There is constant speculation about Microsoft's future. For now, the company seems heavily insulated, thanks to Windows and that platform's popularity. But looking ahead, some wonder if Microsoft will lose its grip on consumers as Google and Apple continue to chip away at its defenses. With Skype's help, Microsoft might be able to limit the impact of this fierce competition. After all, with millions of folks around the globe using the VOIP service, Microsoft has the unique opportunity to once again capitalize on a highly popular software platform. It might not be Windows, but Skype's popularity could only further enhance Microsoft's importance to the average consumer.

7. Is it the Mac OS X Trojan horse?

Microsoft has been seeking ways to appeal to Mac OS X users for quite some time. The company tried Internet Explorer years ago, but that failed. Its Office for Mac platform is nice, but it could be better. With Skype's help, Microsoft might finally have the Trojan horse it needs to get Mac owners to think about Microsoft and Windows again. With the right strategy and the proper mix of improvements to the Windows application, Microsoft might just be able to at least get Mac users thinking about switching back to Windows and Microsoft applications.

8. It hurts Google

Prior to Microsoft's announcement of its Skype acquisition, reports were swirling saying that Google was also looking to buy Skype. By beating the search giant out, Microsoft has won a much-needed battle in its fight against Google. For years now, Google has been taking aim at Microsoft from all sides. All too often Google has made Microsoft look like a plodding, stodgy giant when it came to search, cloud applications and even industry acquisitions. This time around, Microsoft got the prize and Google is left wondering what it should do next.

9. The enterprise factor

Microsoft's Skype play doesn't only relate to Microsoft's intentions in the consumer market. The company is also keenly aware that an increasing number of companies are relying upon video conferencing. With Skype's help, Microsoft can appeal to those firms that want to be in constant contact with their employees. Video conferencing is very much the future in the enterprise. And it seems that Microsoft realizes that.

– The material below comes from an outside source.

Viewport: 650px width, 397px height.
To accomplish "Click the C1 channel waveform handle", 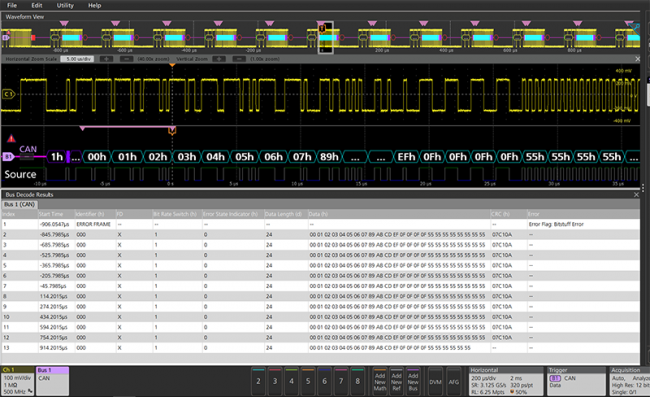I will (8, 94).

10. Microsoft's chance to own the living room

The living room is one of the more hotly contested markets in today's consumer industry. Nearly every major firm, including Apple, Microsoft and Sony, is trying to dominate that space. However, the company that does so will need to have a video-chatting function. In the living room, video chatting is becoming more popular. This year alone, according to research firm Synergy Research Group, video conferencing and telepresence could be a $2.5 billion business. A growing part of that is coming from the consumer at home. With Skype's help, Microsoft could carve out a significant portion of the living room video conferencing market not only through its own devices, but others, as well. Looking ahead, Skype might just be big business for the software giant.